### MATERIAL SHOWN
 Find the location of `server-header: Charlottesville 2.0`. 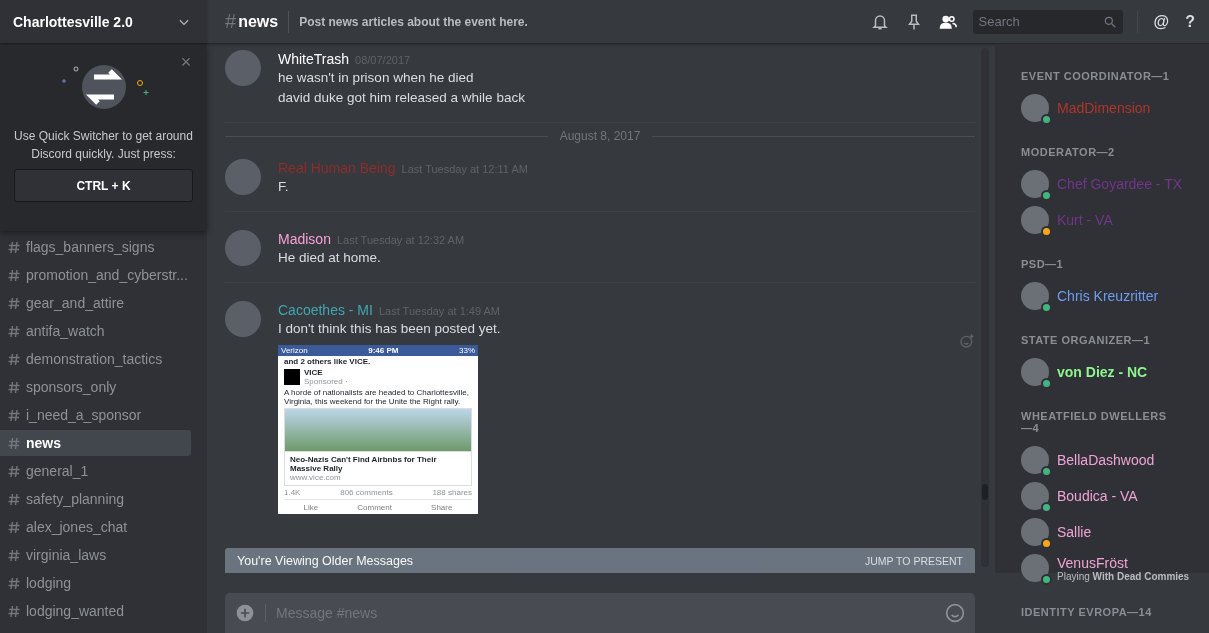

server-header: Charlottesville 2.0 is located at coordinates (104, 22).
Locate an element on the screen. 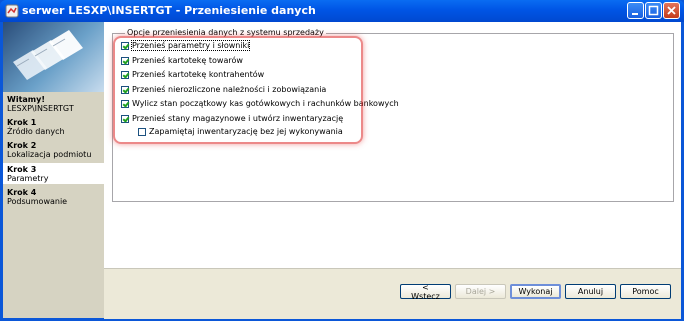 This screenshot has height=321, width=684. documents-illustration-icon is located at coordinates (48, 55).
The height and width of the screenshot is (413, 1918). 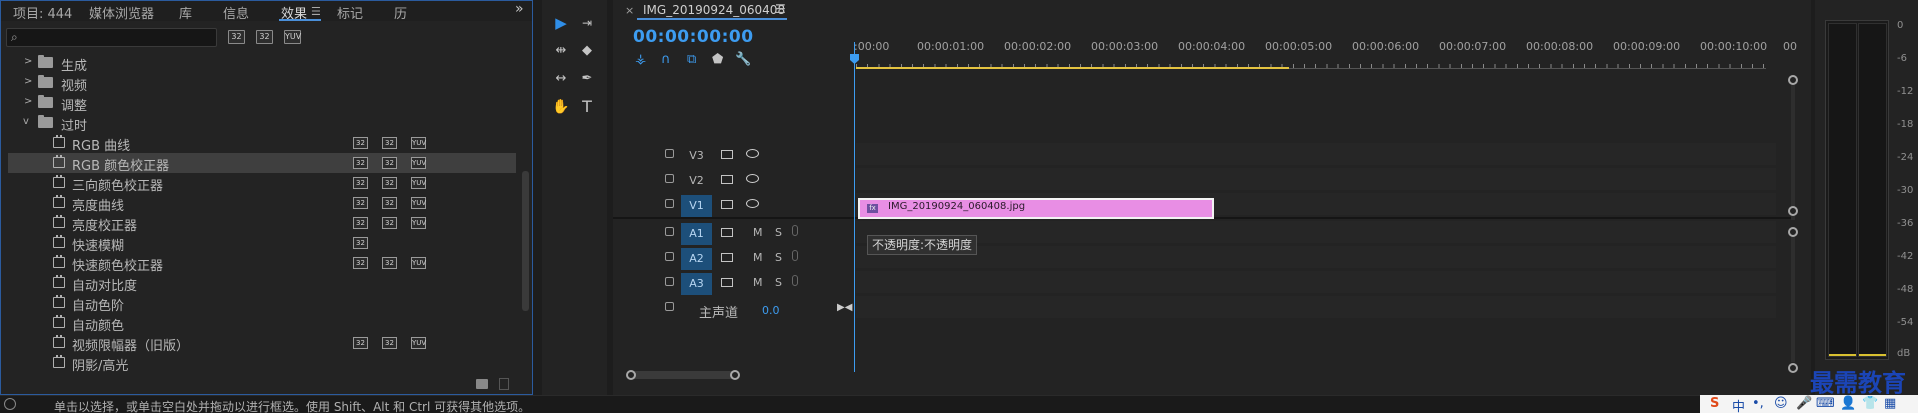 I want to click on keyboard-icon: ⌨, so click(x=1826, y=404).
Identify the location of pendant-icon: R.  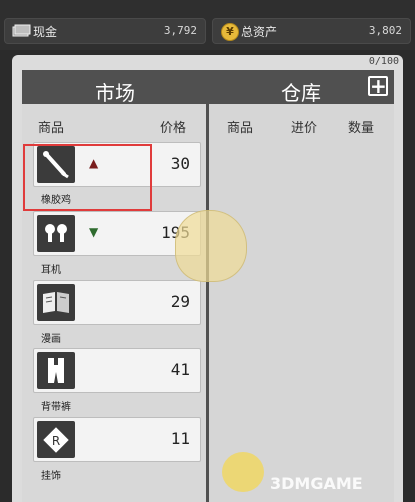
(56, 440).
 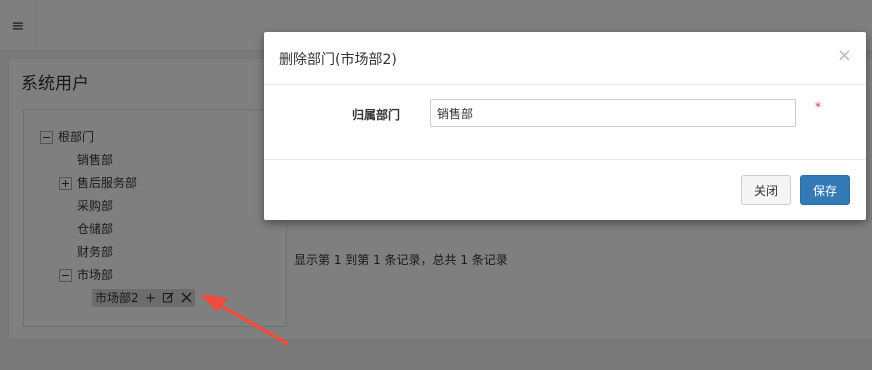 I want to click on modal-footer: 关闭 保存, so click(x=565, y=190).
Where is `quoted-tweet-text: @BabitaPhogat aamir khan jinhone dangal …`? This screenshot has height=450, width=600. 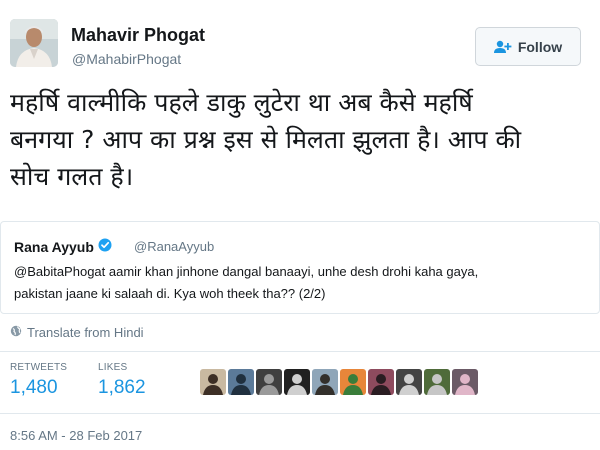
quoted-tweet-text: @BabitaPhogat aamir khan jinhone dangal … is located at coordinates (302, 283).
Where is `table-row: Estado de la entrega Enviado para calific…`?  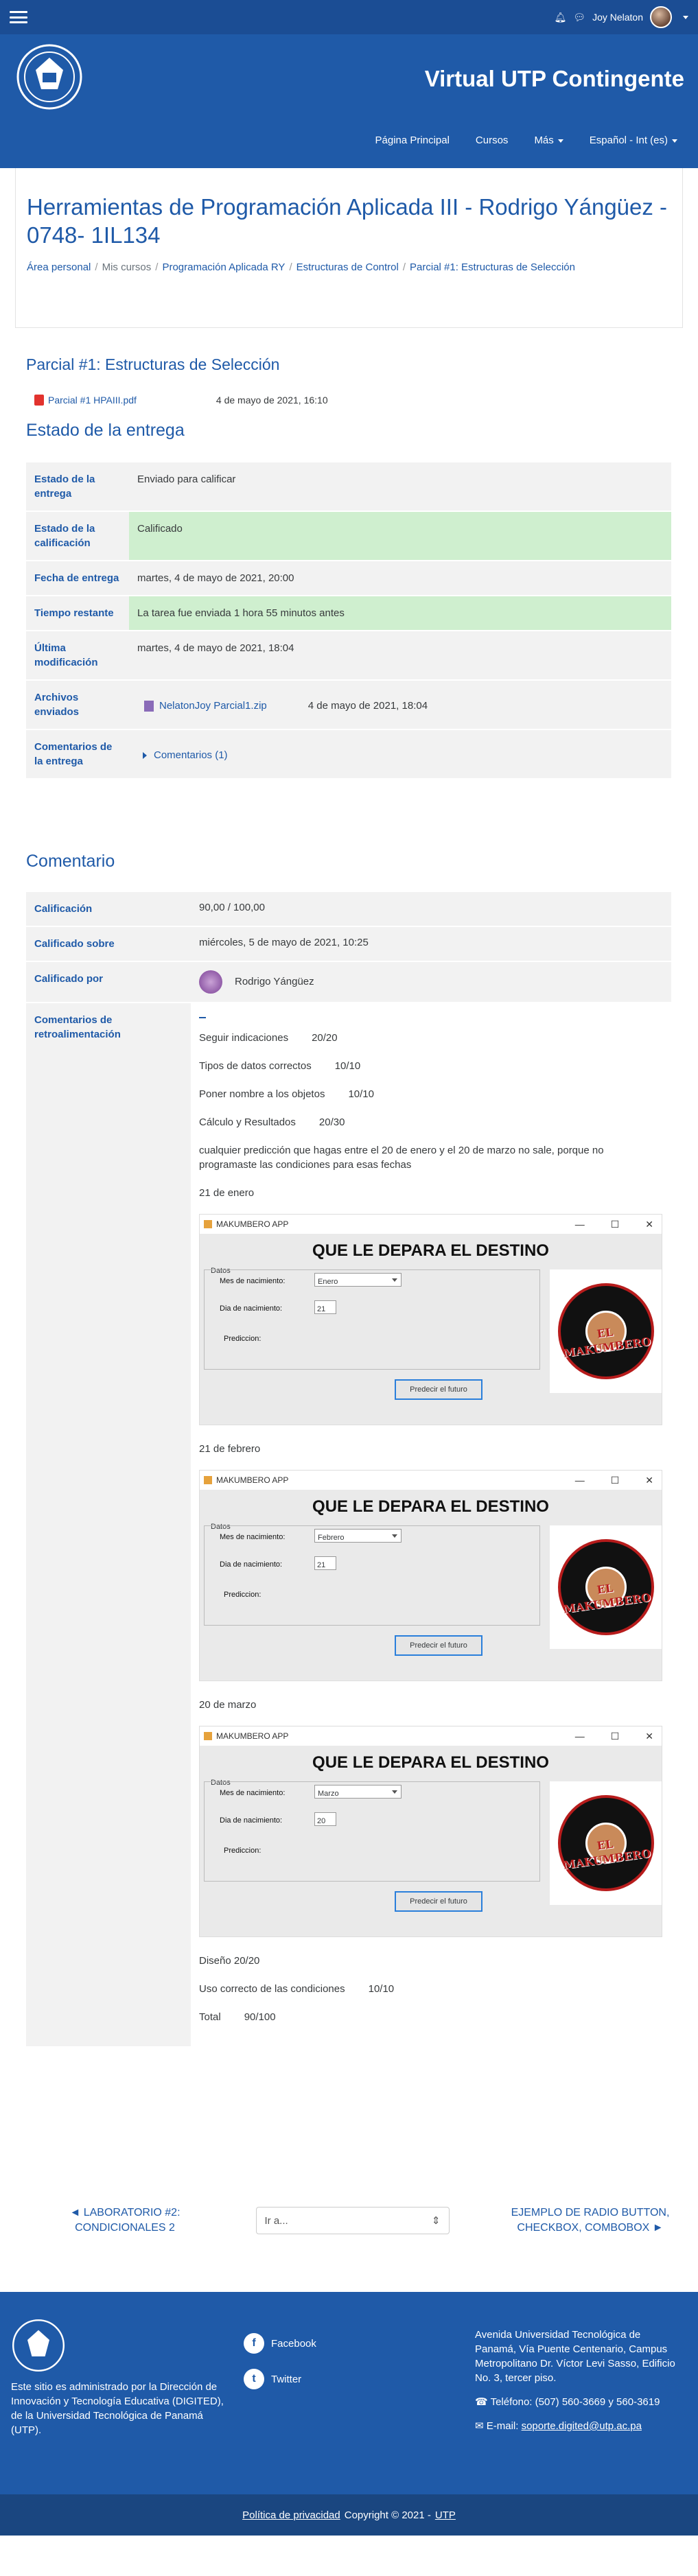
table-row: Estado de la entrega Enviado para calific… is located at coordinates (349, 486).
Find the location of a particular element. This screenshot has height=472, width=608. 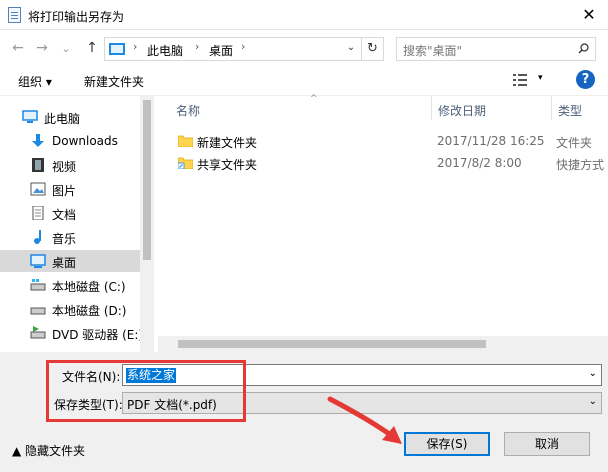

address-dropdown-button: ⌄ is located at coordinates (351, 48).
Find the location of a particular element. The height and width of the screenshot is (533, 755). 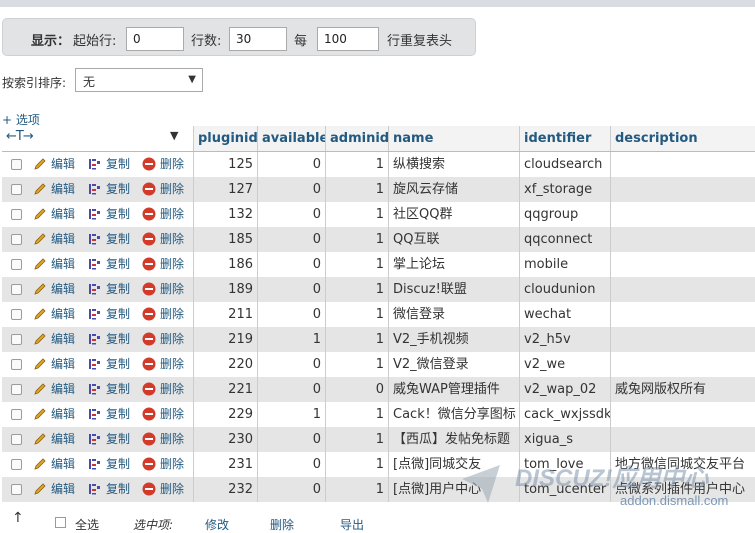

cell-description is located at coordinates (682, 414).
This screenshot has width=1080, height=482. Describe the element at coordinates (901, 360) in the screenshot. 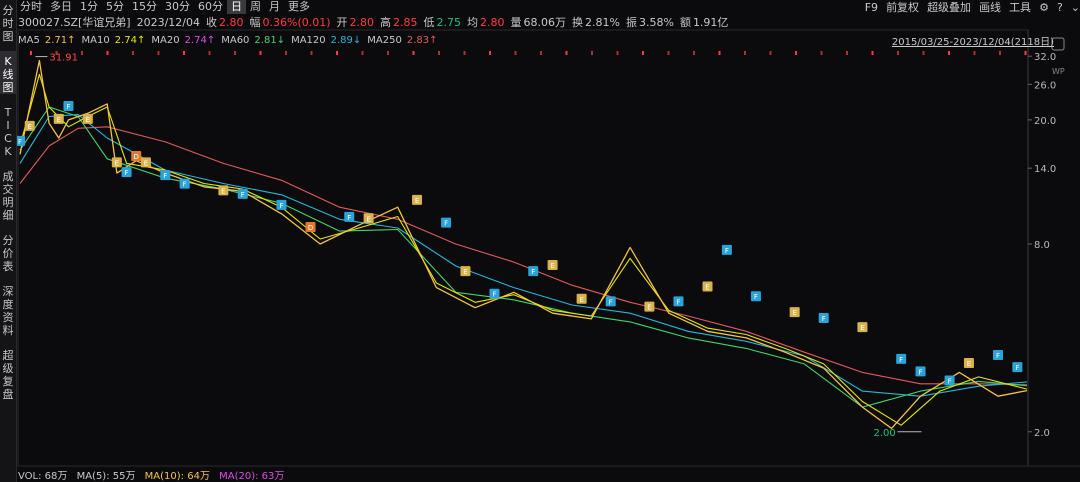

### GOAL OF THE EXERCISE
Can you repeat the listing word for word, from the line with "I want to click on modal-footer: 关闭" to the line with "quoted-tweet-text: @BabitaPhogat aamir khan jinhone dangal … is", and leave the pictures out?

### EXERCISE OUTPUT
  I want to click on modal-footer: 关闭 保存, so click(x=565, y=190).
Where is `quoted-tweet-text: @BabitaPhogat aamir khan jinhone dangal …`? This screenshot has height=450, width=600. 
quoted-tweet-text: @BabitaPhogat aamir khan jinhone dangal … is located at coordinates (302, 283).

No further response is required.